Strain	TA 98	TA 100	TA 102	TA 1535	TA 1537
Control	28	131	328	18	7
20 µg/0.1 ml	28	138	291	14	8
78 µg/0.1 ml	26	143	310	18	11
313 µg/0.1 ml	29	165	324	15	8
1250 µg/0.1 ml	27	131	298	14	8
5000 µg/0.1 ml	16	52	140	10	7
Positive control (Vehicle)	26	129	305	16	9
Positive control (Concentration 1)	572	775	1008	582	66
Positive control (Concentration 2)	856	1275	1368	813	982

 

 SALMONELLA/MAMMALIAN-MICROSOME MUTAGENICITY TEST EXPERIMENTS WITH MICROSOMAL ACTIVATION NUMBER OF BACK-MUTANT COLONIES PER PLATE (ARITHMETIC MEAN)

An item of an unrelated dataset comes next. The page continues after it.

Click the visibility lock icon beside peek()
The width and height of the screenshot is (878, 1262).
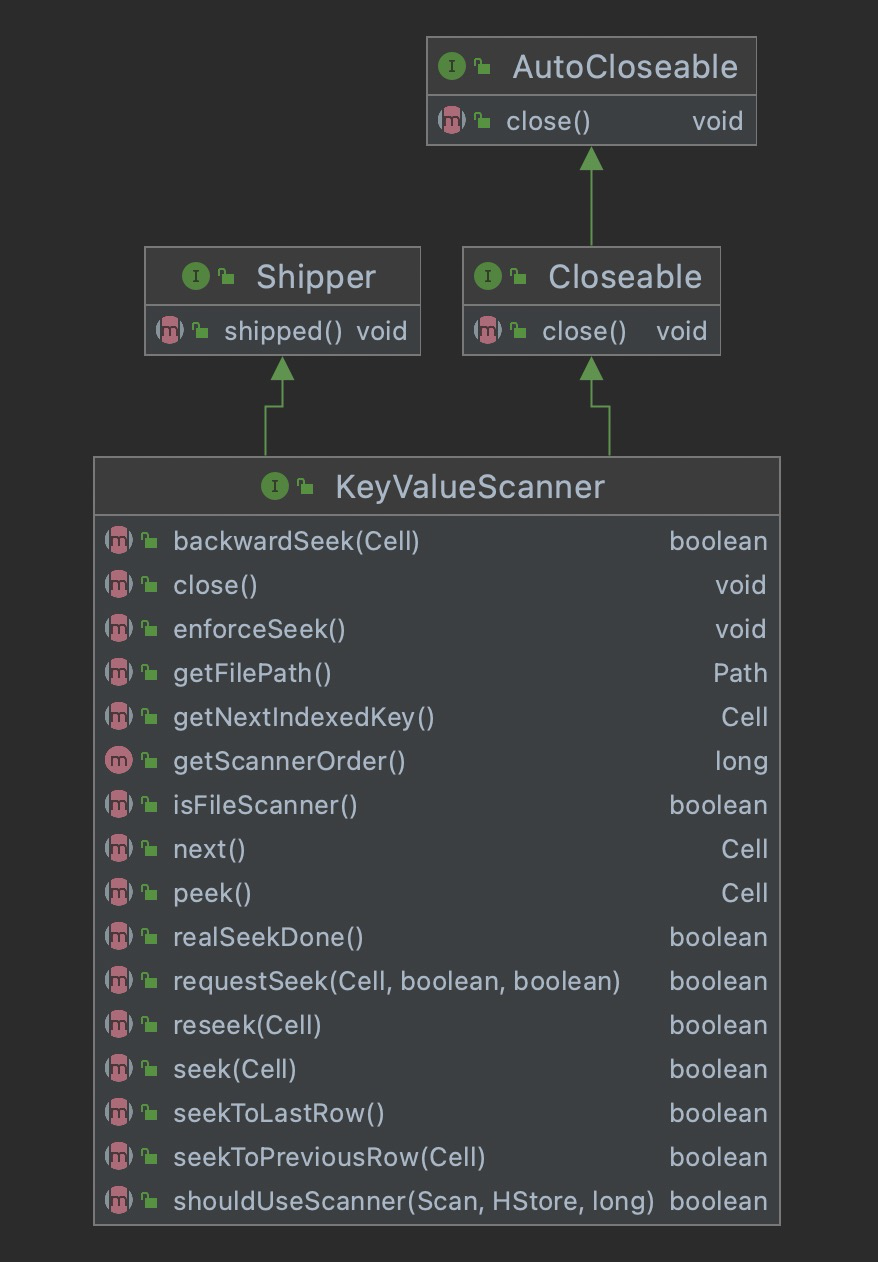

Strain	TA 98	TA 100	TA 102	TA 1535	TA 1537
Control	52	141	326	17	19
20 µg/0.1 ml	46	132	309	17	24
78 µg/0.1 ml	60	126	353	13	21
313 µg/0.1 ml	70	123	350	11	25
1250 µg/0.1 ml	55	136	486	12	17
5000 µg/0.1 ml	24	67	133	4	5
Positive control (Vehicle)	50	119	278	22	14
Positive control (Concentration 1)	1853	1600	1296	614	106

 

Applicant's summary and conclusion

Conclusions:

No evidence of the induction of point mutations by FAT 20004/G or by the metabolites of the substance formed as a result of microsomal activation was detectable in the strains of S. typhimurium used in these experiments.

Executive summary:

FAT 20004/G was tested for mutagenic effects on histidine-auxotrophic mutants of Salmonella typhimurium. This study was conducted according to method equivalent or similar to OECD test guideline 471. The investigations were performed on strains TA 98, TA 100, TA 102, TA 1535 and TA 1537 with the following concentrations of the trial substance without and with microsomal activation: 20, 78, 313, 1250 and 5000 µg/0.1 ml. In order to confirm the results, the experiments were repeated. These tests permit the detection of point mutations in bacteria induced by chemical substances. Any mutagenic effects of the substances are demonstrable on comparison of the number of bacteria in the treated and control cultures that have undergone back-mutation to histidine-prototrophism. To ensure that mutagenic effects of metabolites of the test substances formed in mammals would also be detected, experiments were performed in which the cultures were additionally treated with an activation mixture (rat liver microsomes and co-factors). In the experiments performed without and with microsomal activation, treatment of the cultures with the various concentrations of FAT 20004/G did not increase the incidence of back-mutant colonies by comparison with the negative control. Owing to a growth-inhibiting effect of the substance a reduction in the colony count was observed at the highest concentration. No evidence of the induction of point mutations by FAT 20004/G or by the metabolites of the substance formed as a result of microsomal activation was detectable in the strains of S. typhimurium used in these experiments.